▶ _KUTIPAN PILIHAN_:
· · · ·

Sebelum memberlakukan aturan baru, ada baiknya tanda-tanda lain yang sudah ada dan berlawanan arti segera dihapus. Dengan demikian, masyarakat juga bisa menaati aturan dengan baik dan tidak perlu kena tilang.
Oleh
Djoko Madurianto Sunarto
·3 menit baca
Bulan Maret ini, grup ngobrol kami ramai membahas sistem tilang elektronik, dari teknologi yang digunakan hingga cara mengecek kendaraan kita kena tilang. Tujuan mendisiplinkan masyarakat agar makin bijak berlalu lintas patut kita dukung.
Kebijakan baru tentunya bisa memunculkan proyek baru. Masalah akan muncul apabila dalam anggaran kebijakan baru itu tidak dihitung biaya untuk membereskan proyek-proyek terdahulu sehingga terjadi tumpang tindih antara proyek lama dan proyek baru.
Di jalan-jalan di Yogyakarta, misalnya, bisa kita lihat hasil proyek terdahulu berupa rambu-rambu lalu lintas dua arah. Sementara peraturan baru menghasilkan marka-marka jalan satu arah. Kalau dibiarkan, hal ini seperti mengajarkan kepada masyarakat untuk melanggar aturan. Belum lagi kebingungan kepada para wisatawan.
Bagaimana psikologis kita jika mengendarai kendaraan pada jalan searah di jalur cepat sebelah kanan, padahal ada marka jalan tanda panah yang berlawanan dengan arah kita? Belum lagi marka jalan berupa panah belok kiri atau belok kanan, tetapi sekarang jalan berubah menjadi satu arah dengan arah yang berlawanan.
Di lokasi lain ada marka jalan yang bergeser lebih lebar ketika mencapai lampu pengatur lalu lintas. Ada juga marka jalan yang belum bergeser, padahal beton pemisah jalan sudah berpindah.
Oleh karena itu, sebelum memberlakukan aturan baru, ada baiknya tanda-tanda lain yang sudah ada dan berlawanan arti segera dihapus atau diubah. Dengan demikian, masyarakat juga bisa menaati aturan dengan baik dan tidak perlu terkena sistem tilang elektronik.
Semoga surat ini juga mendorong anggota Dewan Perwakilan Rakyat Daerah meningkatkan pengawasan.

· · · ·

▶ _MATERI YANG TERSEDIA_:
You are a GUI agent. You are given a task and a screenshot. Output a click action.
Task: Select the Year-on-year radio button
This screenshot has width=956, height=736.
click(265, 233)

· · · ·

▶ _KERJAKAN BERIKUT INI_:
#1 Ringkas paragraf dalam kutipan tentang tilang elektronik yang diawali "Di jalan-jalan di Yogyakarta" menjadi lebih pendek, dengan tetap mempertahankan fakta pokoknya.
#2 Menurut kutipan tentang tilang elektronik, pada bulan apa grup ngobrol penulis ramai membahas sistem tilang elektronik?
#3 Tentukan apakah setiap pernyataan berikut sesuai dengan kutipan tentang tilang elektronik, lalu kutip kata-kata penentunya persis dari kutipan itu.
(a) Penulis mendukung tujuan mendisiplinkan masyarakat dalam berlalu lintas.
(b) Semua marka jalan sudah bergeser mengikuti perpindahan beton pemisah jalan.
(c) Penulis berharap suratnya mendorong anggota Dewan Perwakilan Rakyat Daerah meningkatkan pengawasan.

▶ _HASIL SECARA BERURUTAN_:
#1 Di jalan-jalan Yogyakarta masih ada rambu dua arah dari proyek lama, sedangkan aturan baru memasang marka satu arah. Jika dibiarkan, hal ini seolah mengajari masyarakat melanggar aturan dan membingungkan wisatawan.

#2 Bulan Maret.

#3
(a) Ya: "Tujuan mendisiplinkan masyarakat agar makin bijak berlalu lintas patut kita dukung."
(b) Tidak: "Ada juga marka jalan yang belum bergeser, padahal beton pemisah jalan sudah berpindah."
(c) Ya: "Semoga surat ini juga mendorong anggota Dewan Perwakilan Rakyat Daerah meningkatkan pengawasan."